What the exercise asks: Copy exactly the lines of the data below that run from the line holding "KOĽKO KÁVY JE UŽ PRIVEĽA? (209, 737)" through the line holding "Screenshot is 249x2576.", both ends included.

Source records:
☆ ☆ ☆ ☆
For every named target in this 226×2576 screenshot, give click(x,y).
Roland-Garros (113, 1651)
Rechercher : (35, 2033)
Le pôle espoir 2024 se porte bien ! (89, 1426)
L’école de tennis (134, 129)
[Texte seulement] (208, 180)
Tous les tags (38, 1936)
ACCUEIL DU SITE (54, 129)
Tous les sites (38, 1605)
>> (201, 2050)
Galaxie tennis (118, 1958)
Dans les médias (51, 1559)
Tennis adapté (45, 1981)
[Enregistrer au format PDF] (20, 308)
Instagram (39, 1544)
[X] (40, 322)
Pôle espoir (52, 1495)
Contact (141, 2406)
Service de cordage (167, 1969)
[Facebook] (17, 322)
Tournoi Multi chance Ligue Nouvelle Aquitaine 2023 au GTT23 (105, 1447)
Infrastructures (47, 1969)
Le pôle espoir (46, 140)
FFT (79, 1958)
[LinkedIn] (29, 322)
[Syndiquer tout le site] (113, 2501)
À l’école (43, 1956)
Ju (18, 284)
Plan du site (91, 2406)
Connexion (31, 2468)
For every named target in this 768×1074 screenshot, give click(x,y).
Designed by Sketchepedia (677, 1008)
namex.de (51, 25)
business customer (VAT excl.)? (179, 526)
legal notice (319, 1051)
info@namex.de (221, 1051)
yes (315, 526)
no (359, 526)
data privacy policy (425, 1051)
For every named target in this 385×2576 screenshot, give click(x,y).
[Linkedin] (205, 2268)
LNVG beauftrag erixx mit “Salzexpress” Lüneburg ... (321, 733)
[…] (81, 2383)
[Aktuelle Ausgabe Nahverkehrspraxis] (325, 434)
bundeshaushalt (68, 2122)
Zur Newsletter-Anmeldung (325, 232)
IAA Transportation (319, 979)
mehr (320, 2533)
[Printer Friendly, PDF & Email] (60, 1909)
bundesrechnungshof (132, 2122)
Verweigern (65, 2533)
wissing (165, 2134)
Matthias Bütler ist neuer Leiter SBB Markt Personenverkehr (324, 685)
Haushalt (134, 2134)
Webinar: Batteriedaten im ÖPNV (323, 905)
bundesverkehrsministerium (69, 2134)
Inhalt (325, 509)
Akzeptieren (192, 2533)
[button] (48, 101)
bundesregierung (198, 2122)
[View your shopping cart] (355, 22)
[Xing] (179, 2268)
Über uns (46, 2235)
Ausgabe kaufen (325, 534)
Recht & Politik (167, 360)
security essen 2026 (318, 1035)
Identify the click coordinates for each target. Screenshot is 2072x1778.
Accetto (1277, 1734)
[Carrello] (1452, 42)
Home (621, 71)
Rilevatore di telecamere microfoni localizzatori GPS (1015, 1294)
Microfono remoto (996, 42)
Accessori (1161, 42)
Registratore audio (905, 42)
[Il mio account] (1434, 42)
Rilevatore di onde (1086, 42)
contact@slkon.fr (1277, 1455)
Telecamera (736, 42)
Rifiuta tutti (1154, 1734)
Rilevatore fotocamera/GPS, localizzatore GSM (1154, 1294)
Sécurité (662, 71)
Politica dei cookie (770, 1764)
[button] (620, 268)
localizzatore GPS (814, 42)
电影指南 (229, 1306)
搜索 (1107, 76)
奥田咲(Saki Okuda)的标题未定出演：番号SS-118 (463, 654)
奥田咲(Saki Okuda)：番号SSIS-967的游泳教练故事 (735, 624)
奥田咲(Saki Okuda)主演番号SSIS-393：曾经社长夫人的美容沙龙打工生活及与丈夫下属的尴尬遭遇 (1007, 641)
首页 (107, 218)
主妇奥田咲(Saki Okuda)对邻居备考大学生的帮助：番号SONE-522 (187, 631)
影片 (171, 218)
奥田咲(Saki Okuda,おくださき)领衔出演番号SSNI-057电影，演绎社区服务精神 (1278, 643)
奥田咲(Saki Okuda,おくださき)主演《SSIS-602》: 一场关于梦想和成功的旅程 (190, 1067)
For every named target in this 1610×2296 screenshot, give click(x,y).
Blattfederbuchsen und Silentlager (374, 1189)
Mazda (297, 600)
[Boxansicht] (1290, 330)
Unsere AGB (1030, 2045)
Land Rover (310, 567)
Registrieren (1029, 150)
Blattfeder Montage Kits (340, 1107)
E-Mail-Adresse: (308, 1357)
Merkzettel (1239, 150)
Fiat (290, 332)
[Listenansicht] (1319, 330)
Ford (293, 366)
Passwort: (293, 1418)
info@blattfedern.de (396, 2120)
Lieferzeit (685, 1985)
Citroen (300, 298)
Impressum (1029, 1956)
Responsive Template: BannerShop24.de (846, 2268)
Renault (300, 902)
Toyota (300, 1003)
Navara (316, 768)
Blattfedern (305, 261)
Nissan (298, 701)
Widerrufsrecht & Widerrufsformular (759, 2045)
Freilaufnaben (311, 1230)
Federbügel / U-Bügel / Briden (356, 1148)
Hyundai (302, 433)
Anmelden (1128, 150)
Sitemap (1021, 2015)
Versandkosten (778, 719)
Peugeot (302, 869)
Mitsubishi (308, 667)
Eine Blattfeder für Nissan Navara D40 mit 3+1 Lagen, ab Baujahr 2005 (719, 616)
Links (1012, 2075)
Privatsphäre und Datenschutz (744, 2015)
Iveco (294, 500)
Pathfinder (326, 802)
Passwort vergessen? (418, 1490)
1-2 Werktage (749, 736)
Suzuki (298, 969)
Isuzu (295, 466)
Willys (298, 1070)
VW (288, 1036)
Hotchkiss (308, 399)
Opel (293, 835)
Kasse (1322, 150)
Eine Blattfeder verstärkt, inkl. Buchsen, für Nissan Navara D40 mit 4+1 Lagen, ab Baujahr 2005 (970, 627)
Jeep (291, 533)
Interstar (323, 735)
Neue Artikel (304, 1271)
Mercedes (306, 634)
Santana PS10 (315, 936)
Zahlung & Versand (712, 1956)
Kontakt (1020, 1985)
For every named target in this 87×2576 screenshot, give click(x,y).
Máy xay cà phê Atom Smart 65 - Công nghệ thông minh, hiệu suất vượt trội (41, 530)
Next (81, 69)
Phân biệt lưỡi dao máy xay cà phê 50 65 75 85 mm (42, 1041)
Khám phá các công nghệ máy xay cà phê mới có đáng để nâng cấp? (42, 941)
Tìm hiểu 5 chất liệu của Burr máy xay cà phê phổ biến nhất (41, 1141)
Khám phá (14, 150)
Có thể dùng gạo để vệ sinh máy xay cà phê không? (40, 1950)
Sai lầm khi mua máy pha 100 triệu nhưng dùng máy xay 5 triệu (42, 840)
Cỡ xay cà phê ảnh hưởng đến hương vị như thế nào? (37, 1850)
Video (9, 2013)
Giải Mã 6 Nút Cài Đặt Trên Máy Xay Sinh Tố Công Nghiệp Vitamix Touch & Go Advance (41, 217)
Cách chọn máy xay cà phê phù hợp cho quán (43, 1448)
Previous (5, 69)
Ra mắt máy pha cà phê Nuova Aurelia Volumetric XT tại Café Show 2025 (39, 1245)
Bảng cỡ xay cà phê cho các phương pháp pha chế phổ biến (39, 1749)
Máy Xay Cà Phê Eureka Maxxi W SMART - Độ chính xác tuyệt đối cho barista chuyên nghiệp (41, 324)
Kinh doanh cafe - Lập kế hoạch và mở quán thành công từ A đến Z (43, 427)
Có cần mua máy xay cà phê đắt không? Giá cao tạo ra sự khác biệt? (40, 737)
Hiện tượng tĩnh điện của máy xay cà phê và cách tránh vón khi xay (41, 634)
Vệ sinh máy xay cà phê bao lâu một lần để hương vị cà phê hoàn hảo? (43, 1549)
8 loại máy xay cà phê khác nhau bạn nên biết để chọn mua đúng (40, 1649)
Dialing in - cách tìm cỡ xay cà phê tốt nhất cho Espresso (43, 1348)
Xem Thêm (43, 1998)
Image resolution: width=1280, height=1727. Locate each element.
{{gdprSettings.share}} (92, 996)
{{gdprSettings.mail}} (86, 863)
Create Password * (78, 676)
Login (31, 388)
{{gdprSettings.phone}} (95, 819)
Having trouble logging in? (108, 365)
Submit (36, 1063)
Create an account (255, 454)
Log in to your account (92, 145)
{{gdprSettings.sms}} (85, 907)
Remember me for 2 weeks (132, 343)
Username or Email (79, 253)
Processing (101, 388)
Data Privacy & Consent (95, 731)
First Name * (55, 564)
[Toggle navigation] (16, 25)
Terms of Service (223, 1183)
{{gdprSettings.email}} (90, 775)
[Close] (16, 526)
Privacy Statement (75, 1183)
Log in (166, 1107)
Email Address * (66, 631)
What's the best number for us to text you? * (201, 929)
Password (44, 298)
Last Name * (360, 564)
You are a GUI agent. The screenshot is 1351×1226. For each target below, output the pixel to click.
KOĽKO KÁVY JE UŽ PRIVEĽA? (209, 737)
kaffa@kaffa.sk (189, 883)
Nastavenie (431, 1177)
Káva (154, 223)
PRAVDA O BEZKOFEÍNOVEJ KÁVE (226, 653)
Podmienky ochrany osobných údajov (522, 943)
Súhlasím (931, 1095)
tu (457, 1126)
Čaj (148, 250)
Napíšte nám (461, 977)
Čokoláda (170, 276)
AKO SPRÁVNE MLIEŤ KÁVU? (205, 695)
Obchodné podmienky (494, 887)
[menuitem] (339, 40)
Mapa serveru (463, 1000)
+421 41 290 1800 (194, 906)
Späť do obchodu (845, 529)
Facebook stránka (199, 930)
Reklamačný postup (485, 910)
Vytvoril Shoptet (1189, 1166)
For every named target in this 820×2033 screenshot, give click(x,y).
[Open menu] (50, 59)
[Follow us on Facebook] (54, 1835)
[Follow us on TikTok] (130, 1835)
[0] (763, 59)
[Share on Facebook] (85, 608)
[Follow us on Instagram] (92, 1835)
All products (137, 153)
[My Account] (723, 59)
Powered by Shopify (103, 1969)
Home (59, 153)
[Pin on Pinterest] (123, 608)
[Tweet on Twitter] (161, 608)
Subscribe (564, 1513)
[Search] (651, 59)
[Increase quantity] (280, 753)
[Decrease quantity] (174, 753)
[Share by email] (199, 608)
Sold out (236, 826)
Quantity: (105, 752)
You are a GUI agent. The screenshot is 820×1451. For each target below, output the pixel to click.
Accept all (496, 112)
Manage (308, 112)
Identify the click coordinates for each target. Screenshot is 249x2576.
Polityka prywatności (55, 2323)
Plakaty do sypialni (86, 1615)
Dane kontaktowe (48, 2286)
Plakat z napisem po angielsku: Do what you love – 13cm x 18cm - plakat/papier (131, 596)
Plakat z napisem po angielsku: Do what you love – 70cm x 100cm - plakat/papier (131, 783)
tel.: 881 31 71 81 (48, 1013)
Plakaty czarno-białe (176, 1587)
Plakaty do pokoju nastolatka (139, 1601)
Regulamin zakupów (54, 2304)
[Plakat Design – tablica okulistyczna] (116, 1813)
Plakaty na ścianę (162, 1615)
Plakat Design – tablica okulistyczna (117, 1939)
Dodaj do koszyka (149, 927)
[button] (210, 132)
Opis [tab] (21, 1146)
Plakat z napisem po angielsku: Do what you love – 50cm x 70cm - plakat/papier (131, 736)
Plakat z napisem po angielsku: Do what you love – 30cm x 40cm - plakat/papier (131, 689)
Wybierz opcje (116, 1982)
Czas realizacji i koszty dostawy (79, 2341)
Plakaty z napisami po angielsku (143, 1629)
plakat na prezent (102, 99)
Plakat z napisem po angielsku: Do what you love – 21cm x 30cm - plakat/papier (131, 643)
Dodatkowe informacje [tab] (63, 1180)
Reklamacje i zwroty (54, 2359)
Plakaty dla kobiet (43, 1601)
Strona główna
☆ ☆ ☆ ☆
Solved exercise:
KOĽKO KÁVY JE UŽ PRIVEĽA? (209, 737)
kaffa@kaffa.sk (189, 883)
Nastavenie (431, 1177)
Káva (154, 223)
PRAVDA O BEZKOFEÍNOVEJ KÁVE (226, 653)
Podmienky ochrany osobných údajov (522, 943)
Súhlasím (931, 1095)
tu (457, 1126)
Čaj (148, 250)
Napíšte nám (461, 977)
Čokoláda (170, 276)
AKO SPRÁVNE MLIEŤ KÁVU? (205, 695)
Obchodné podmienky (494, 887)
[menuitem] (339, 40)
Mapa serveru (463, 1000)
+421 41 290 1800 (194, 906)
Späť do obchodu (845, 529)
Facebook stránka (199, 930)
Reklamačný postup (485, 910)
Vytvoril Shoptet (1189, 1166)
For every named target in this 820×2033 screenshot, give click(x,y).
[Open menu] (50, 59)
[Follow us on Facebook] (54, 1835)
[Follow us on TikTok] (130, 1835)
[0] (763, 59)
[Share on Facebook] (85, 608)
[Follow us on Instagram] (92, 1835)
All products (137, 153)
[My Account] (723, 59)
Powered by Shopify (103, 1969)
Home (59, 153)
[Pin on Pinterest] (123, 608)
[Tweet on Twitter] (161, 608)
Subscribe (564, 1513)
[Search] (651, 59)
[Increase quantity] (280, 753)
[Decrease quantity] (174, 753)
[Share by email] (199, 608)
Sold out (236, 826)
Quantity: (105, 752)
You are a GUI agent. The screenshot is 820×1451. For each target below, output the pixel to click.
Accept all (496, 112)
Manage (308, 112)
Identify the click coordinates for each target. Screenshot is 249x2576.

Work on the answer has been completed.